『ワンダーウーマン』 だいたいアレスのせい

 アマゾネスの島に、英国兵が不時着。

 彼は毒ガス兵器の調査のためドイツでスパイしていた。

 戦争の火種は軍神アレスのせいだと、島で最年少の女性が大戦へ。


 マーベル作品ぽく紹介すると、

「キャップテン・アメリカの世界観で暴れ回るマイティ・ソー」

 みたい、といえばおわかりいただけるだろうか?


 しかし、ソーのように無敵の超人って分けではない。

 彼女は確かに強い。

 だが、アマゾネスも人間なので撃たれたら死んでしまう。

 現に、ワンダーウーマンの師匠も、島に乗り込もうとした軍人から主人公を庇って死ぬ。

 こういったリアリティが、実にDCらしいなと。


 また、タフな女性ではあるが、ララ・クラフトみたいな「精神的にも成熟している」わけではない。

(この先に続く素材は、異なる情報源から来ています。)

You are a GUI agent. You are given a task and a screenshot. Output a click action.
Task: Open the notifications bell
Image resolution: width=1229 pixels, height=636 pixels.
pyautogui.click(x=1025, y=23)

 無知な女の子なので、剣と盾を持ってビルの中に入って窘められる。

 コートの下が半裸なので、服を着させようとしても激しく動いて破ってしまう。


 人間のいざこざが理解できず、あらゆる争いごとを「だいたいアレスのせい」と決めつけ、「アレスさえ死ねば戦は終わる」と、猪突猛進する。

 いい結果をもたらしはするが、人間の無力さや狡猾さに、彼女の精神はだんだんと疲弊していく。


 このように、彼女は未熟で欠点だらけだ。

 そういった描写を丁寧にするバランス感覚も、なんかDCらしいなと。


 脚本家の故ブレイク・スナイダーも「ララ・クラフトは映画の主役としてはクールすぎ。ユーモアに欠けていた」から、映画はズッコケたという。


 ワンダーウーマンの魅力は、無機質さのない、ユーモラスさと人間くささだと思う。